» **WHAT THE TASK REQUIRES**
Could you rewrite the rows from the line containing "This screenshot has width=631, height=500." through the line containing "This screenshot has height=460, width=628.", swapping "screenshot" for "image" and leaving everything else as it is?
*** Opening of SOURCE INFORMATION ***
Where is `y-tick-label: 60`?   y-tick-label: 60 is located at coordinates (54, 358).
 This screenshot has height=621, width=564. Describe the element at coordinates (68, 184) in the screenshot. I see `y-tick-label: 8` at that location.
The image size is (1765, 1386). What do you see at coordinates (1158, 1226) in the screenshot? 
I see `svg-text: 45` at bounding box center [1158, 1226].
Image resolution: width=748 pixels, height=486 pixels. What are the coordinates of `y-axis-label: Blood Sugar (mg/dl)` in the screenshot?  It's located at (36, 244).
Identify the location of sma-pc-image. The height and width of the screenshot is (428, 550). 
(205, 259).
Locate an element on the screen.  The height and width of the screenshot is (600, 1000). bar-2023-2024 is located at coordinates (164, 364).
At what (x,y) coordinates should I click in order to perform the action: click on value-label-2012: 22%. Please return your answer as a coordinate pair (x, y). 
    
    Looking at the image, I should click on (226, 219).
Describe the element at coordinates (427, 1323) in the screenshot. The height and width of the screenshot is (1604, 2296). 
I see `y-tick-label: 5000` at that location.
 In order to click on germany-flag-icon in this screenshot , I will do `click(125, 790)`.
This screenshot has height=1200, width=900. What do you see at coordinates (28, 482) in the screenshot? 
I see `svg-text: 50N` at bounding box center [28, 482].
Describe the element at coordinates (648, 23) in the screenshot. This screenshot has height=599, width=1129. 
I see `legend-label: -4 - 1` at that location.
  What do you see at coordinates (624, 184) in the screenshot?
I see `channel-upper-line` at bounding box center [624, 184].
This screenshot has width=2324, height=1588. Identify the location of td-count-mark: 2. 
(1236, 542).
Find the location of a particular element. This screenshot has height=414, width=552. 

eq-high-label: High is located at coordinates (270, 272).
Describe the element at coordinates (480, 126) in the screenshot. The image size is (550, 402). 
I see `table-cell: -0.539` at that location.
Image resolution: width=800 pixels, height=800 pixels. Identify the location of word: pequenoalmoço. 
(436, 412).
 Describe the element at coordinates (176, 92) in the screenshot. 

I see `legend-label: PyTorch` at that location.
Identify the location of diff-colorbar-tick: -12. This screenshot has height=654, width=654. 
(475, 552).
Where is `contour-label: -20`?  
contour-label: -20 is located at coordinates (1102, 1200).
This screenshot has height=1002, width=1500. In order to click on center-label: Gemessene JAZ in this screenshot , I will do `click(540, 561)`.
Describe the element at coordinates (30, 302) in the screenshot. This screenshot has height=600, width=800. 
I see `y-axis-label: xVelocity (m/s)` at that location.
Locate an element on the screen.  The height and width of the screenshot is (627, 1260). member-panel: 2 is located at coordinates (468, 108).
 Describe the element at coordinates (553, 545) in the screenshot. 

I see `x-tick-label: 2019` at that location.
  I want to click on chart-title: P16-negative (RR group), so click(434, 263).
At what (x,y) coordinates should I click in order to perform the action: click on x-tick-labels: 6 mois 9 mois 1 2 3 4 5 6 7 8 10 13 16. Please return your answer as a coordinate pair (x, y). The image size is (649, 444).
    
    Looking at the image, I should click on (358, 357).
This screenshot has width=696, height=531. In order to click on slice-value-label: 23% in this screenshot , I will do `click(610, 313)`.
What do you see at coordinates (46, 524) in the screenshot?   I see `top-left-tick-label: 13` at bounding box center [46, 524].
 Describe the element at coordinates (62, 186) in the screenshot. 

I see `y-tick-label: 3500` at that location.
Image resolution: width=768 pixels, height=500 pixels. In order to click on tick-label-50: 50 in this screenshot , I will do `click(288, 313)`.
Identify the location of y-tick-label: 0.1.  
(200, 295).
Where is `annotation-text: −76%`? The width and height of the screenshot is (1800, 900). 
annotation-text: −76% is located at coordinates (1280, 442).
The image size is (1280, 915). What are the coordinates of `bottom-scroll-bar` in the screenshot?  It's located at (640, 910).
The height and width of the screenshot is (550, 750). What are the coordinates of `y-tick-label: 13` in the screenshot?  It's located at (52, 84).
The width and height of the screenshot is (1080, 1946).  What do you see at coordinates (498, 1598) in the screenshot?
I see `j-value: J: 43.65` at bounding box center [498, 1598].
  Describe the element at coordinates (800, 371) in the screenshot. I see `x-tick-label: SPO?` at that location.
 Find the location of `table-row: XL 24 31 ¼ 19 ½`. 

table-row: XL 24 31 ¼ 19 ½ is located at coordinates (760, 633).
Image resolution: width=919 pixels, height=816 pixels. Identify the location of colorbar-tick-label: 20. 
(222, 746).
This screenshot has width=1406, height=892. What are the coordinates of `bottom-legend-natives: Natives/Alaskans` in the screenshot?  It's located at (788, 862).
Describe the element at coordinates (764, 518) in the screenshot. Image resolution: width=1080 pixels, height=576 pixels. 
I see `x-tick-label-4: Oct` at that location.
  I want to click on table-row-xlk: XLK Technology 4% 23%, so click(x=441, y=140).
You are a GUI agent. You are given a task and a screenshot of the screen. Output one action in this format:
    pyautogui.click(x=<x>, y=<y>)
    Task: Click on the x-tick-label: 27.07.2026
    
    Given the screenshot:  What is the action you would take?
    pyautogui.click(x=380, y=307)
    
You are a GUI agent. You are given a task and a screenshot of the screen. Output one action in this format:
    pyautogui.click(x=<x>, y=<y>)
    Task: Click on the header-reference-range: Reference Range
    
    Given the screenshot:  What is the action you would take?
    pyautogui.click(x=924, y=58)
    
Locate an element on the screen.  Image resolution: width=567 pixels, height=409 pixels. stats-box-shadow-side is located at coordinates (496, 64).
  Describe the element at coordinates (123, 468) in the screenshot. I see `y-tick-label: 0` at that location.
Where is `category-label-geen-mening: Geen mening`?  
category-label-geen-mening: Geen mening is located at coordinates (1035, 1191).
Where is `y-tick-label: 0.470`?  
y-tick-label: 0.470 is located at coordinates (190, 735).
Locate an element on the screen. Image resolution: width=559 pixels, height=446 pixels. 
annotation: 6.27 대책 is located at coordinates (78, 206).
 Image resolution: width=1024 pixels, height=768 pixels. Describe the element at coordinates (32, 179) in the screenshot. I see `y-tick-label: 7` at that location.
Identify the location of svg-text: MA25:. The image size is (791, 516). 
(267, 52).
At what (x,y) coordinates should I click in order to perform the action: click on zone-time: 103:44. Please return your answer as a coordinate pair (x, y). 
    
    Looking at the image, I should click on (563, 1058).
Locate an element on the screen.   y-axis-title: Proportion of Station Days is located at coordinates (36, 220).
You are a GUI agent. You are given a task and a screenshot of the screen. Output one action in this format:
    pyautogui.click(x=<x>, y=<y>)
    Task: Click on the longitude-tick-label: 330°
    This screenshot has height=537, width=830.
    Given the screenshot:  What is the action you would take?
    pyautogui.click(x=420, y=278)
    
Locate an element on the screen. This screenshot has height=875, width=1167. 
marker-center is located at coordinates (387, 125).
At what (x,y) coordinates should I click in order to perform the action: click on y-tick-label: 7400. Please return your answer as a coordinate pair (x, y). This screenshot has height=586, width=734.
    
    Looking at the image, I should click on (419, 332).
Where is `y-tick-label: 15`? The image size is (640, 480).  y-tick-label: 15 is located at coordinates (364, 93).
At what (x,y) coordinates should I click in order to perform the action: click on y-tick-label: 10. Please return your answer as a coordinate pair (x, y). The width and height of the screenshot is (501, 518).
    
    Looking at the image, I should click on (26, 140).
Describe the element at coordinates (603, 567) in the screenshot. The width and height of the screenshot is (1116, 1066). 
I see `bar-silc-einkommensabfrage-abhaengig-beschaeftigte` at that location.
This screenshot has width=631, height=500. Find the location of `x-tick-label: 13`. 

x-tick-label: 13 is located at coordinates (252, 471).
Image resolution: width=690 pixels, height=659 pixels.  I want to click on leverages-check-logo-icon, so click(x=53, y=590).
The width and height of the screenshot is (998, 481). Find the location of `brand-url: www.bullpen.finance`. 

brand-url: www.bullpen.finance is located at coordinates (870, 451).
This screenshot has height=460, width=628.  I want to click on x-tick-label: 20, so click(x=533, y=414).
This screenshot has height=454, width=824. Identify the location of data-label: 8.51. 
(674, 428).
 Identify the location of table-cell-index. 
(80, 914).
*** Close of SOURCE INFORMATION ***
» **COMPLETED EXERCISE**
This image has width=631, height=500. Find the location of `x-tick-label: 13`. 

x-tick-label: 13 is located at coordinates (252, 471).
Image resolution: width=690 pixels, height=659 pixels.  I want to click on leverages-check-logo-icon, so click(x=53, y=590).
The width and height of the image is (998, 481). Find the location of `brand-url: www.bullpen.finance`. 

brand-url: www.bullpen.finance is located at coordinates (870, 451).
This image has height=460, width=628.  I want to click on x-tick-label: 20, so click(x=533, y=414).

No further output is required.